▸ 本文:
/---

超芸術と摩損

さまざまな社会問題について発言していくブログです。

現論 信頼失われた中国社会 作家 楊逸

2016-07-04 06:23:11 | 新聞から
命が金稼ぎの資本に

 中国語では人の一生を「生、老、病、死」の4字に集約して表現する。
 出身がどうか、経済的に貧しいか豊かか、教育を受けたか否か、善か悪かなどにかかわらず、人は誰もが「生まれて、年を取って、やがて病気がちになり、死んでいく」という同じ人生の道をたどる。そしてその「道」を全うするのに欠かせないのが病院であろう。
 病気とはほとんど無縁の私。これまでに人生だの「生、老、病、死」だのを真剣に考えたこともなく、日々を過ごしてきたが、2014年1月、突然受けた電話によって、中国の病院とそこに潜むあまたの問題を垣間見ることができた。

\---

▸ 作業の進め方: 本文の「中国語では人の一生を「生、老、病、死」の4字に集約して表現する。」から「欠かせないのが病院であろう。」までを、一字も変えずに書き写してもらえますか。 この後に続くデータは、この作業には一切関わりません。

▸ データ:
/---

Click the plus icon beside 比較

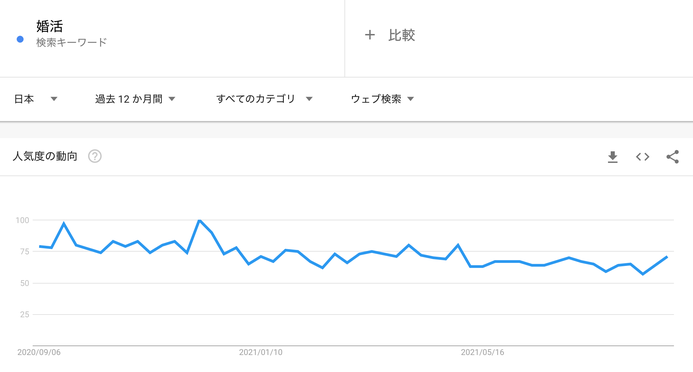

\---

▸ 回答:
中国語では人の一生を「生、老、病、死」の4字に集約して表現する。
 出身がどうか、経済的に貧しいか豊かか、教育を受けたか否か、善か悪かなどにかかわらず、人は誰もが「生まれて、年を取って、やがて病気がちになり、死んでいく」という同じ人生の道をたどる。そしてその「道」を全うするのに欠かせないのが病院であろう。